Editor’s Note: Yukon Public Schools’ 11 “Teacher of the Year” finalists are being profiled in The Yukon Progress. Finalists were selected by peers to represent their school sites. A committee of past YPS winners and professional development site representatives will select Yukon’s Teacher of the Year with the winner announced at a March 26 banquet.
Lucus DeKinder has been chosen by his peers to be the 2019-20 Teacher of the Year for Yukon Middle School. DeKinder teaches seventh grade special education with a focus on mathematics and has been in his current position for three years.
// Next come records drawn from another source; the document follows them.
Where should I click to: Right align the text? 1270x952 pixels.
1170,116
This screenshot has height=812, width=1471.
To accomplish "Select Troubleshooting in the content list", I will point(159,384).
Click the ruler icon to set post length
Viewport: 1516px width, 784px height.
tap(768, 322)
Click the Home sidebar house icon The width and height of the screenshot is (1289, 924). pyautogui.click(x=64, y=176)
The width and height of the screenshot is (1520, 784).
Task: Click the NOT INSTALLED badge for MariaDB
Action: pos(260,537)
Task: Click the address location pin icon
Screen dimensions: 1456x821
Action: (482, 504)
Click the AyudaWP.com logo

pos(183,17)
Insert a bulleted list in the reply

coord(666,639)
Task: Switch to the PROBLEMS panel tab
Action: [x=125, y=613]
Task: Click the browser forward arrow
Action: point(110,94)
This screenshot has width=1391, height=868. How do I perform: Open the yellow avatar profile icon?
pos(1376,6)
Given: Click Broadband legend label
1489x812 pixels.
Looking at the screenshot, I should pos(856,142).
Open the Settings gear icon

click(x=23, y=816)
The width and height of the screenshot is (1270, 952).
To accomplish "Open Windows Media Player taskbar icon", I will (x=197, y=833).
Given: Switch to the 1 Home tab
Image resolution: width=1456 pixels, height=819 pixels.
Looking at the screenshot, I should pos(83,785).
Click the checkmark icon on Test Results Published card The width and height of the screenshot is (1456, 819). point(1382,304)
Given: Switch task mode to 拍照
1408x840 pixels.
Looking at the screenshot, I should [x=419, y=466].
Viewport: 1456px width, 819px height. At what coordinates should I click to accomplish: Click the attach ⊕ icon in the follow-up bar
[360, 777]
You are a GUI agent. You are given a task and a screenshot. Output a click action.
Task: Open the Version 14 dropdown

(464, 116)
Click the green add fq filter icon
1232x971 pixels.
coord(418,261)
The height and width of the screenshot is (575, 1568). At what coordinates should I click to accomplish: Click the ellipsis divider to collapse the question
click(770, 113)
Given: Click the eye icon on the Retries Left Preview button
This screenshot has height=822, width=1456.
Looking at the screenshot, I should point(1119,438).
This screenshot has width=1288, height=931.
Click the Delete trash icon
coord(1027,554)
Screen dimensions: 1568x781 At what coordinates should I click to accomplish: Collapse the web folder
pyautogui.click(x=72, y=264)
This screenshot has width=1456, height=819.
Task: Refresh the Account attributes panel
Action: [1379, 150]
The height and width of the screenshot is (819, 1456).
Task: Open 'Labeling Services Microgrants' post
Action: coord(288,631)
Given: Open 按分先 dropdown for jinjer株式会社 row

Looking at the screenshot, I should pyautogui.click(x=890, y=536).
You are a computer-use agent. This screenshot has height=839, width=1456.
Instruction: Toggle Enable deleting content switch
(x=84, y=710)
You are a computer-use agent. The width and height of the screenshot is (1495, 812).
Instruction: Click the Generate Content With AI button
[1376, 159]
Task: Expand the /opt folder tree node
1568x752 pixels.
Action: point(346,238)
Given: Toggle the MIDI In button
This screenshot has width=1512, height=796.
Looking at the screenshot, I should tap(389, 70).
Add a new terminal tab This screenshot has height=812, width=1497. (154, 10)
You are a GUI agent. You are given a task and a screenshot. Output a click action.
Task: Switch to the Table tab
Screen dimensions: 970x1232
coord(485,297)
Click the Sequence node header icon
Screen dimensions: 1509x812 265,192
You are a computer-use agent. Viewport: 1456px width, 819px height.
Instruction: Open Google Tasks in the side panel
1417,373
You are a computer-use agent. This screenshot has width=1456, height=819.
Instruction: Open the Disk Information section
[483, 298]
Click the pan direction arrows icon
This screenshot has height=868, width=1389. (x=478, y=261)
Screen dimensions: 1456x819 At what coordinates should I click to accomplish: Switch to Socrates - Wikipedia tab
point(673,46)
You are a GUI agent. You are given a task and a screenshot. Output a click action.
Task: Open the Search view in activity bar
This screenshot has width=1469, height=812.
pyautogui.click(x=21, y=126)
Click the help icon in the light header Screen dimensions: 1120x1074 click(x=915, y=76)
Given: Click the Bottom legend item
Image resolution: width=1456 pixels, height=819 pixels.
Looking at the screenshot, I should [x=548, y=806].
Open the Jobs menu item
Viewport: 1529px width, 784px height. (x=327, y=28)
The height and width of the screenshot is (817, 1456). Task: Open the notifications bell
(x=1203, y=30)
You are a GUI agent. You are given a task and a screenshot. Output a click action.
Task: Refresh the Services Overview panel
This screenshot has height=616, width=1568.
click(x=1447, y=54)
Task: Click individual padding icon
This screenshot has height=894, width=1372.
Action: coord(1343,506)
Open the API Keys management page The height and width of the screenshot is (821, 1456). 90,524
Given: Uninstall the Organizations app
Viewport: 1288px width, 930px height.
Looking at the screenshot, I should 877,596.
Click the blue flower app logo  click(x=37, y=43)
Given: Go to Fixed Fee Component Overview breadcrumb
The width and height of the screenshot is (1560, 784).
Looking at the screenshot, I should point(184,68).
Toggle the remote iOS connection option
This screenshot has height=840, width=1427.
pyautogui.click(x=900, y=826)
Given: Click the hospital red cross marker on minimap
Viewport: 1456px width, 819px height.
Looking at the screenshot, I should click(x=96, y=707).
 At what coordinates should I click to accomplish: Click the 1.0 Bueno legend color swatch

Before teaching in Yukon, he was part of the Oklahoma “Troops to Teachers” program where he helped military members transition into civilian careers as teachers.
DeKinder’s prior teaching experience comes from a stint at Tulsa Public Schools where he taught social studies and coached football at Memorial High School.
Lucus is a veteran of the U.S. Armed Forces where he was able to retire with 20 years of service between active duty and reserve time. He has deployments to Iraq and Afghanistan to his credit to go along with an outstanding service record.
His time serving in austere environments prepared him well for teaching in the 21st century and his desire for a challenge.
DeKinder wanted to work in special education because that is where he saw the greatest need for teachers in Oklahoma.
“During my time working at the State Department of Education, the two greatest needs were special education and math, and if I was going back it needed to be in one of those areas,” he said.
So happened, it would work out for him to teach both.
“Special education is such a difficult area to become certified in to begin with,” DeKinder said. “Then to work as a special education teacher; it is not for the faint of heart and burnout is common.”
So what does a middle school special education teacher do on a daily basis? The special education teacher wears many hats and there are several types of special education teachers.
In a district as large as Yukon, they are afforded teachers who can specialize in specific areas such as severe and profound disabilities, mild moderate disabilities, emotional disturbance, specific learning disabilities, ADD/ADHD, and autism spectrum. These teachers are required to complete books of paperwork for each student and teach them academics as well as social/behavioral skills.
“We don’t do it alone; we rely heavily on our paraprofessionals who work alongside us and really are the untold heroes of our profession,” DeKinder said.
DeKinder has had a long journey back to the teaching profession after leaving Oklahoma and his teaching career behind in 2006 to go back on active duty with the U.S. Air Force. His reasons for leaving were mainly to support a young family.
“I realized how difficult it was going to be to support a family on a teacher’s salary and knew the pay and benefits in the military were better, so I bit the bullet,” DeKinder said.
He emphasized that he is glad to be back in the classroom and feels the life experience added to his ability as a teacher.
DeKinder indicated that it was sad at the time to give up on one dream, but he found coming back to teaching that he appreciated the profession more.
“My heart is full when I teach because I work for my students and their future and our future as a nation,” he said.
DeKinder is a proud parent of three Yukon students, Isabelle who attends YMS; Dirk, who attends Lakeview Elementary; and Blair, who attends Skyview Elementary.
He is married to his wife Amy who is very active in volunteering and heads up the Helping Hands program at Skyview Elementary.